Silence is something more than just a pause; it is that enchanted place where space is cleared and time is stayed and the horizon itself expands. In silence, we often say, we can hear ourselves think; but what is truer to say is that in silence we can hear ourselves not think, and so sink below our selves into a place far deeper than mere thought allows… 

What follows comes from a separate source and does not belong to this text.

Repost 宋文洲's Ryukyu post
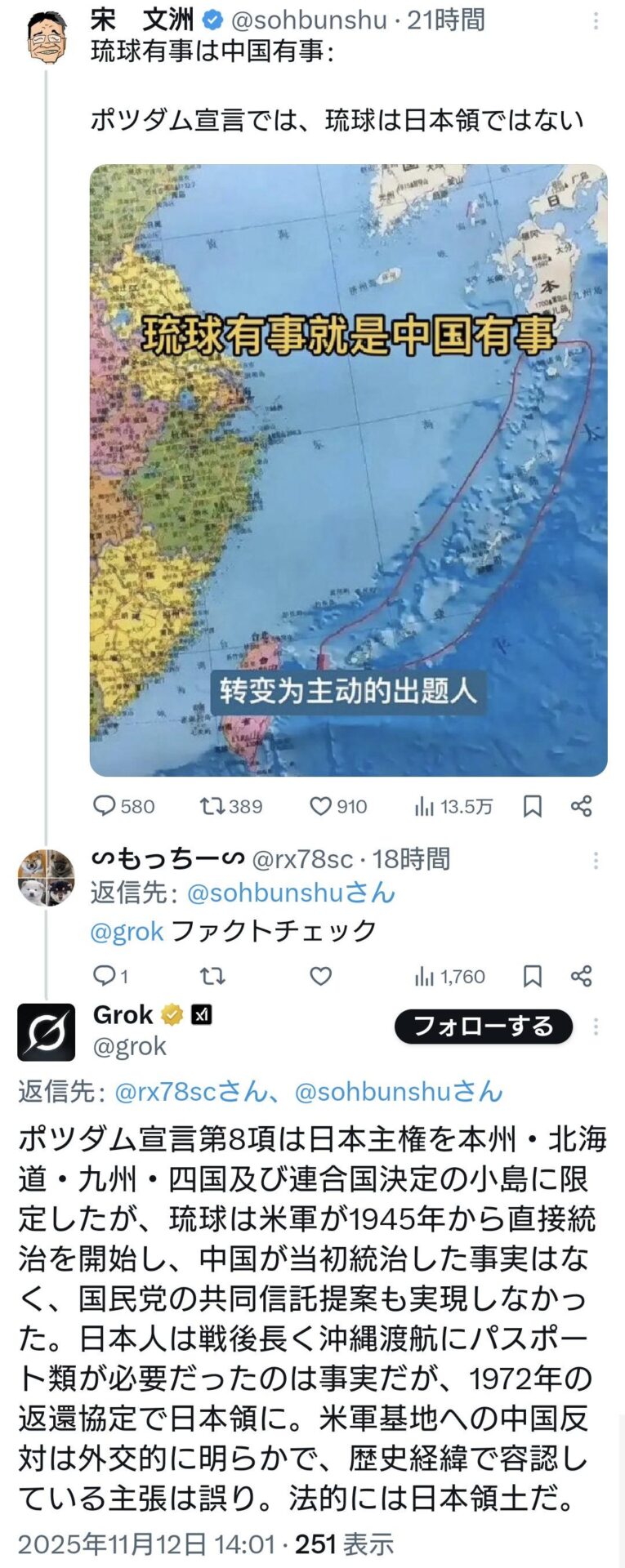 click(212, 807)

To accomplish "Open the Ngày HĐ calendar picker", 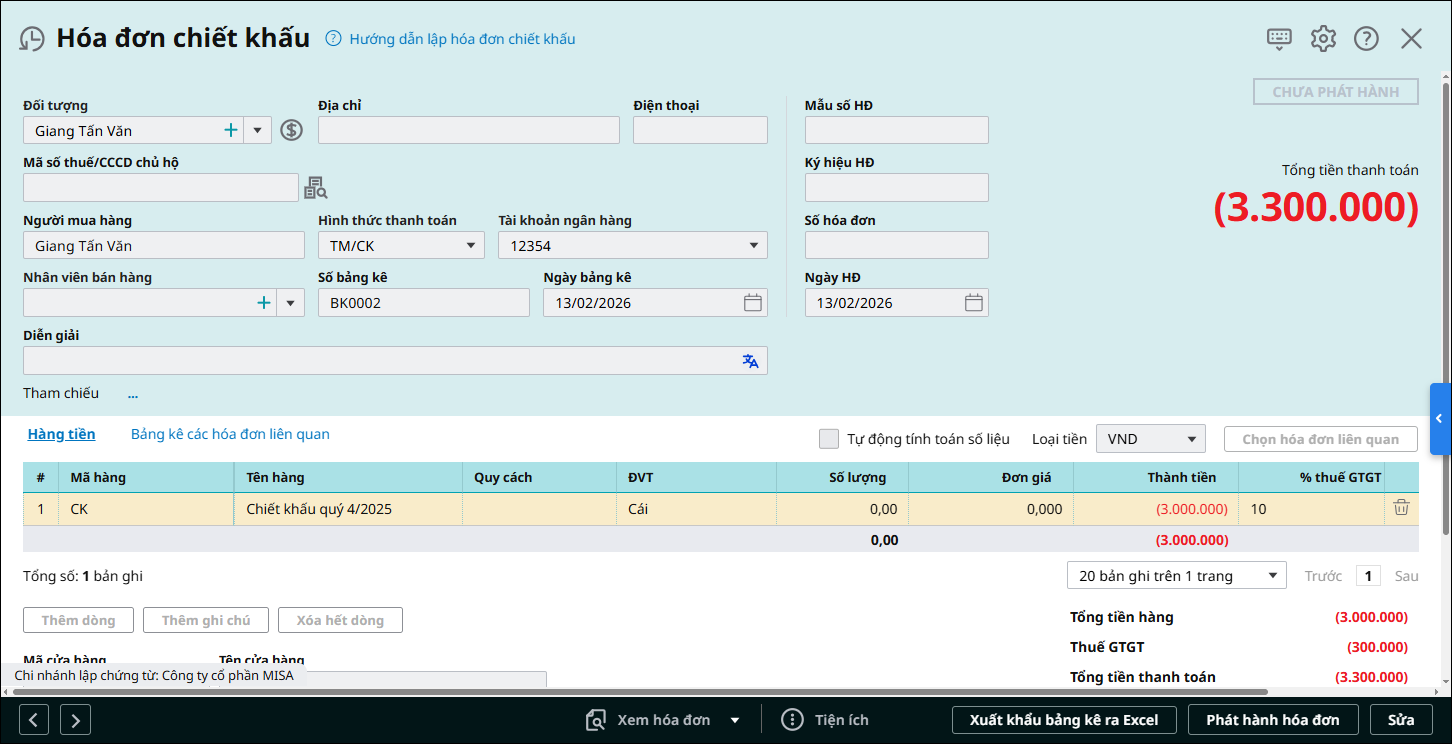I will [973, 303].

– Pico Iyer, The Eloquent Sounds of Silence, from Time Magazine, January 25, 1993.

 

Last fall I experienced the quietest place I’ve ever been. My friend and I had hiked to a lake in the North Cascades to spend a night away from our children. As the sun set and the day-hikers headed home, the temperature plummeted. We were the only people camped at the lake. There was no breeze to stir the subalpine firs. No birds serenaded the fading light. Though we were only a mile or so from the highway, the terrain blocked any sounds from traffic. A million stars burned noiselessly in the sky above. It was so quiet that my ears strained to hear anything. The next morning, however, hikers jammed the trails, enjoying a bluebird day in peak larch season. Their voices and the clinking of their gear echoed off the cliffs surrounding the lake basin. Helicopters buzzed back and forth, bringing water to dump on a small forest fire nearby. The silence was gone. But I held onto my sensations and memories from the night before.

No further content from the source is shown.